[comp.os.mach] The value of microbenchmarking

af@cs.cmu.edu (Alessandro Forin) (03/18/91)

In article <9337@star.cs.vu.nl>, ast@cs.vu.nl (Andy Tanenbaum) writes:
> 
> What are the current figures for the 3.0 microkernel for sending a null
> message from user space on one machine over the Ethernet to another
> user process and then back, i.e. the null RPC time?  Also, what is the
> maximum user-to-user bandwidth in 3.0?  If possibly, what are they 
> on Sun 3/60s, to compare them with the numbers I published in the Dec, 1990
> CACM.
> 
> Andy Tanenbaum (ast@cs.vu.nl)

It is customary in our field to use microbenchmarks such as ast's one
when talking about a system, for various (practical) reasons.  However,
that is only meaningful for comparisons purposes when all other 
things are equal.  In this case I strongly fear we are comparing apples
and oranges.
I was, for instance, surprised to hear from a friend that visited
Denmark last summer that Amoeba is quite far from being a usable system.
Certainly things have improved since, but I will only be willing to
compare Mach and Amoeba seriously when I will be able to:

1) login from testarossa.mach.cs.cmu.edu to a machine running Amoeba
2) compile a C program, maybe run some Lisp code
3) send/receive mail locally
4) locally produce a paper describing my impressions of the system
5) come back a couple weeks later and find all my files still there

I can certainly volunteer to ast an account on testarossa which
has been a Mach 3.0 system for quite some time, to prove that it 
meets all the above criteria.
[A quick way to summarize the above tests is to answer the question
 "Does Andy Tanenbaum use Amoeba as his own operating system ?".]

Please note that Sprite and the V kernel both pass, as far as I know,
the above tests.  In addition, I have a Sprite distribution tape that
I received at no charge and installed myself on my machine, but that's
a story for another day...

Respectfully yours,
sandro-
PS: Incidentally, does the "local RPC" optimization take into account
heterogeneity ? I mean, what are the times between a Sun 3/60 and
a VaxStation 3100.  Just curious.

tdw@uk.ac.cam.cl (Tim Wilson) (03/23/91)

## Recorded information
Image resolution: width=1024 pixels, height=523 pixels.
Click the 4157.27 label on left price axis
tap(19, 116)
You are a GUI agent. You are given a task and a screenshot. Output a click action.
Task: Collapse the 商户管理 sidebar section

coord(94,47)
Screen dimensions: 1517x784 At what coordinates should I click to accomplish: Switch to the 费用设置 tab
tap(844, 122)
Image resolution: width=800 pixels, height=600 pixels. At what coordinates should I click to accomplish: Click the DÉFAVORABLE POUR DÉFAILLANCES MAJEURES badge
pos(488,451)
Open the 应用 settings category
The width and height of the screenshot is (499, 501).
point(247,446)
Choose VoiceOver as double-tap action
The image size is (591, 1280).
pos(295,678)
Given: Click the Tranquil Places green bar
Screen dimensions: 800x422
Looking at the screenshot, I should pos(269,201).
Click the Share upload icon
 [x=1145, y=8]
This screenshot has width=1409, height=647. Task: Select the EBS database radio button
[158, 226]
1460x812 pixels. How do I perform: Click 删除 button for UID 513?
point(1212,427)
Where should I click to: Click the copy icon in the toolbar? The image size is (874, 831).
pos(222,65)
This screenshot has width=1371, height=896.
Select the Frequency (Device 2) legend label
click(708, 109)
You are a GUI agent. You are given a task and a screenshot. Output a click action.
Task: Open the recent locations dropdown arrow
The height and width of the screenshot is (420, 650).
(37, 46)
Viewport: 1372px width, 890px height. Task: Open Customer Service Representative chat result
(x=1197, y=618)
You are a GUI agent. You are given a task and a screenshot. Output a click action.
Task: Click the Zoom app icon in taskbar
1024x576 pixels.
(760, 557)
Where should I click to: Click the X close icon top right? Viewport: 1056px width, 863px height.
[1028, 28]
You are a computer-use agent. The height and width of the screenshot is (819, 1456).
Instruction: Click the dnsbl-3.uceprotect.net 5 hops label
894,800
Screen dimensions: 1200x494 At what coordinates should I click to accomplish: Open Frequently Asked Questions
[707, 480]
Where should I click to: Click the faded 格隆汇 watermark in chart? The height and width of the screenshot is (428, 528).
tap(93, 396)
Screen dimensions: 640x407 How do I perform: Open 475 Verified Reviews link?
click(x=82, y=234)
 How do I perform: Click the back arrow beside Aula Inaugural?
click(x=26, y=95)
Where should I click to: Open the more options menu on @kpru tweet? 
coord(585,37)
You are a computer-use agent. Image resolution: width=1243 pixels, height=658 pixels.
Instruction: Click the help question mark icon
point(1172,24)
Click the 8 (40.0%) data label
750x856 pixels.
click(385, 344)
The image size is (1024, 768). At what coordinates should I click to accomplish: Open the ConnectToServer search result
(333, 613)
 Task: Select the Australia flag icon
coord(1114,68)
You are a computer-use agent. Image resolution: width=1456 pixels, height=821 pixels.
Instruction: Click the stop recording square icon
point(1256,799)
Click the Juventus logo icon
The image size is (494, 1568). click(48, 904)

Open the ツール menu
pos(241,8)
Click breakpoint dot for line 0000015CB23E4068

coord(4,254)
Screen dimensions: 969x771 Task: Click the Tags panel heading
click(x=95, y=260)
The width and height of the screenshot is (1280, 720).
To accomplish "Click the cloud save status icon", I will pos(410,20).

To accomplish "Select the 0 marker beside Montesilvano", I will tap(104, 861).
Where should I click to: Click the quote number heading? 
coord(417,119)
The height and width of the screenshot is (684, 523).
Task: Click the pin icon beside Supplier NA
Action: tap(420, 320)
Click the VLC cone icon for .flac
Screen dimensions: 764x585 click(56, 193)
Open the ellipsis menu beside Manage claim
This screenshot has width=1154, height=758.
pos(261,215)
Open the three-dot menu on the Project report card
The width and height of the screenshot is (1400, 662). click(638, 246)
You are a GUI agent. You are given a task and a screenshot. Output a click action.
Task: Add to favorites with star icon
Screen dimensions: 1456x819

## Required task
Swap "tape" for "disk" in the thread's passage starting at "Please note that" and ending at "for another day...", and write out that passage with the change. Work from the Usenet thread on microbenchmarking alone, not from the items.

## Solved exercise
Please note that Sprite and the V kernel both pass, as far as I know,
the above tests.  In addition, I have a Sprite distribution disk that
I received at no charge and installed myself on my machine, but that's
a story for another day...